Bay also treats small spaces as if they’re big spaces, zipping the camera around the tight confines of the ambulance and keeping the setting exciting and fresh. Again, this is done via his tried and true “every shot a money shot” style and he switches back and forth between shaky handheld and smooth mechanical movement pretty much on a whim. The edits are fast, fast, fast, and the pace is nearly always in the red, but I think that this style works better in a cramped space than it does in some of his larger-scale work. Bay’s maximalism is what makes him special, it’s the reason you either love him or hate him, but Ambulance forces him to hold back just a hair and I think the work benefits from those limitations.

Ambulance

Old Bay Seasoning

Ambulance is a near-constant adrenaline rush, but the tension is cut with comic relief that crops up at seemingly random points throughout the film. Some of the bits are real groaners pulled from the usual Bay Comedy Grab-Bag: People yelling on the phone; broad ethnic stereotypes; bickering couples; conventionally unattractive people talking about sex. But, there are a few genuinely good jokes in the movie, and one bit shared between Gyllenhaal and Abdul-Mateen that had me full-on howling. Sometimes it seems as if Bay is lampooning his own stylistic signatures, like when he whirls the camera dramatically around two nerdy doctors on a golf course as they try to walk Cam through a complicated surgery. But, then, the camera is always whirling dramatically.

Some of the levity in Ambulance comes from simple notes of “guys being dudes” energy. If Ambulance is about anything, it’s about the bond between brothers Will and Danny, and while it’s not the richest relationship in cinematic history, it is occasionally very cute. Like so many siblings, these two adult men tend to regress into childhood in each others’ presence. There’s also a second important male friendship between boyish rookie cop Zach (Jackson White, The Space Between) and his partner Mark (Cedric Sanders, Future Man) that is less prominent but more intense. There are very few female characters and they never interact, but Bay’s characteristic ogling gaze is absent. Cam gets the same kind badass hero shots as Will and Danny, and neither the camera nor the characters are ever leering. Hollywood in general may have overcorrected from its former hypersexuality, but Bay is one filmmaker who really needed to Cut It Out and he’s better off having done so. 
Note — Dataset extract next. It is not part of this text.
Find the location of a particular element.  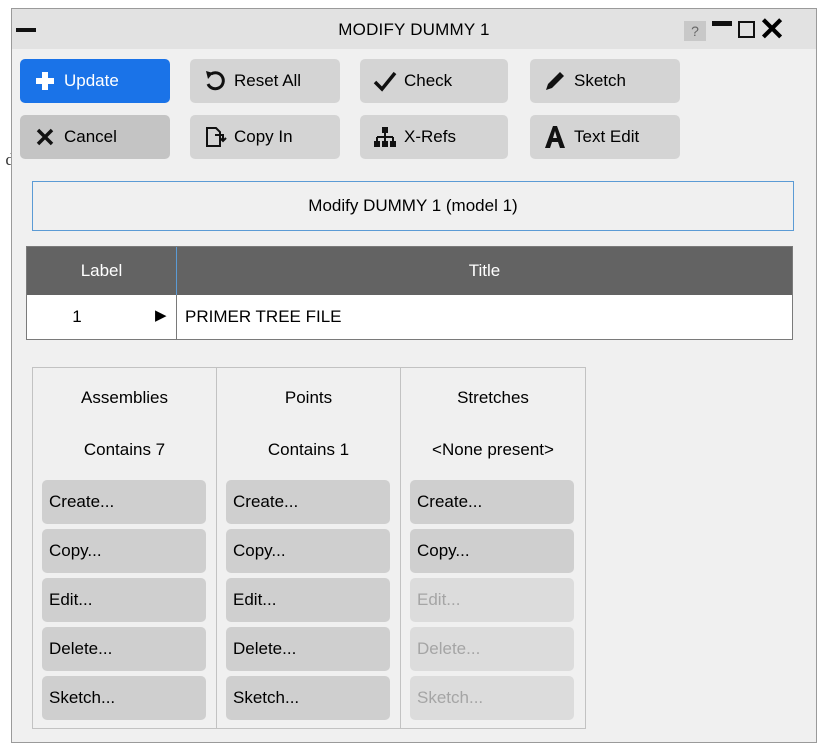

item-table: Label Title 1 ▶ PRIMER TREE FILE is located at coordinates (410, 293).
That said, I certainly don’t think Bay’s politics are getting any better. Michael Bay is one of those filmmakers who insists that he’s apolitical, but it’s more like he frames the status quo as politically neutral, which is really a conservative position. Will Sharp is forced into committing a crime by a lack of social safety net and the movie is always on his side about it, but it’s never really against the conditions that caused his situation. Our protagonists are on the run from the law, but the cops are still painted as noble and heroic. The police are trying to keep the hostages alive and the Sharps don’t want to kill anyone if they don’t have to, so when the story needs a threat that’s not so gunshy, that’s when a Mexican-American crime family comes into play. I personally don’t read a lot of malice in it, but your mileage may vary. It feels to me more like Bay and/or screenwriter Chris Fedak reached a point in the story and said, “It’s LA and we need some gangsters, so, Mexicans, right?” and then just moved on without really thinking about the optics.
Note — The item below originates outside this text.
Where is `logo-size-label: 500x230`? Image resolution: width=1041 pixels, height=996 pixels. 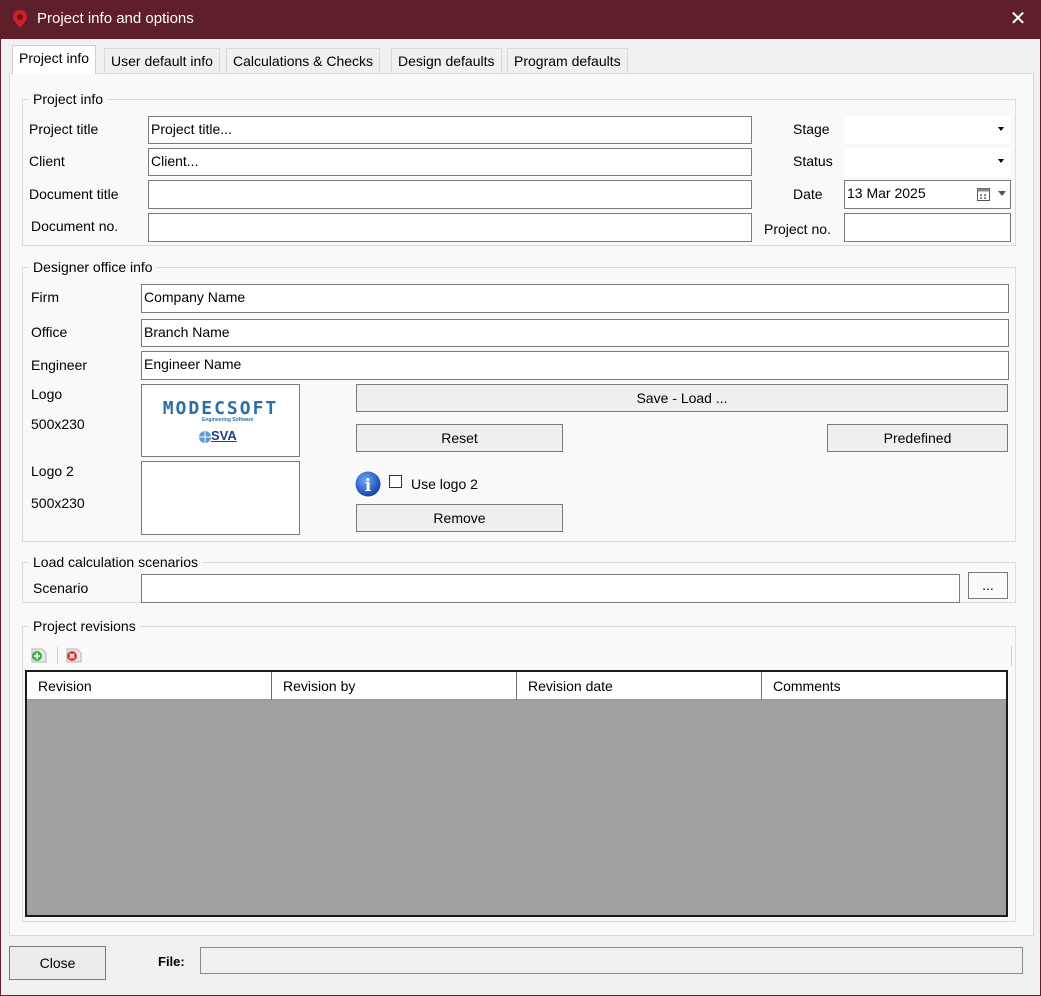 logo-size-label: 500x230 is located at coordinates (58, 424).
In general, I find Ambulance to be a lot less mean than most of Bay’s films. The characters are thin, but they’re also likable and that’s a rarity in a Bay picture. It’s missing the sour taste of misanthropy that often spoils the Bayhem broth. I walked out of Ambulance thinking “this was a better-than-average average Michael Bay movie,” but looking back at his filmography after the fact, I’m starting to think this might be one of the best Michael Bay movies. And that’s really the measuring stick you have to use here. There are good movies, there are bad movies, and then there are Michael Bay movies, which are way the fuck over there in a different pile. If Bay has never been your thing, Ambulance is unlikely to change your mind. But if you like “more is more” action filmmaking, big loud gunfights, and ten-car pileups, then put the siren on and head out to see this as fast as possible.